La "glaciación productiva": advierten que la industria argentina perdió más de 100.000 empleos en dos años
Hay una palabra poco habitual en el debate económico argentino que empieza a aparecer cada vez más en algunos informes técnicos: glaciación productiva.
Con ese concepto, los economistas Martín Pollera y Mariano Macchioli, del Grupo Atenas, describen un proceso que consideran profundo: el debilitamiento sostenido del entramado industrial argentino.
El diagnóstico surge de un trabajo que analiza la evolución del empleo formal y la estructura productiva entre noviembre de 2023 y noviembre de 2025, y que llega a una conclusión contundente: la industria manufacturera es hoy el sector que más empleo está destruyendo en la economía.
Según el informe, en ese período se perdieron más de 290.000 puestos de trabajo formales en el país.

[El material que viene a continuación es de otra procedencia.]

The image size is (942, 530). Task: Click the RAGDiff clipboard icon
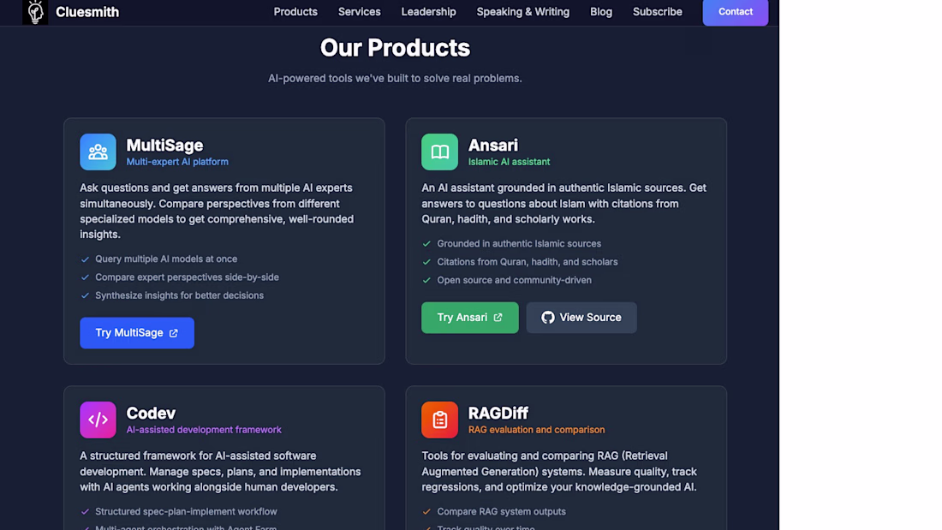(x=440, y=420)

Dentro de ese total, la industria explica una parte central de la caída: 73.000 empleos industriales directos desaparecieron, a los que se suman otros 31.000 puestos indirectos vinculados a las cadenas productivas.
En otras palabras, el retroceso del sector manufacturero ya implica más de 104.000 empleos destruidos directa o indirectamente.
El fenómeno, señalan los autores, no es solo estadístico. Tiene una traducción concreta en el tejido productivo: unas 32 empresas cierran por día en promedio, reflejando el deterioro de la actividad en el sector.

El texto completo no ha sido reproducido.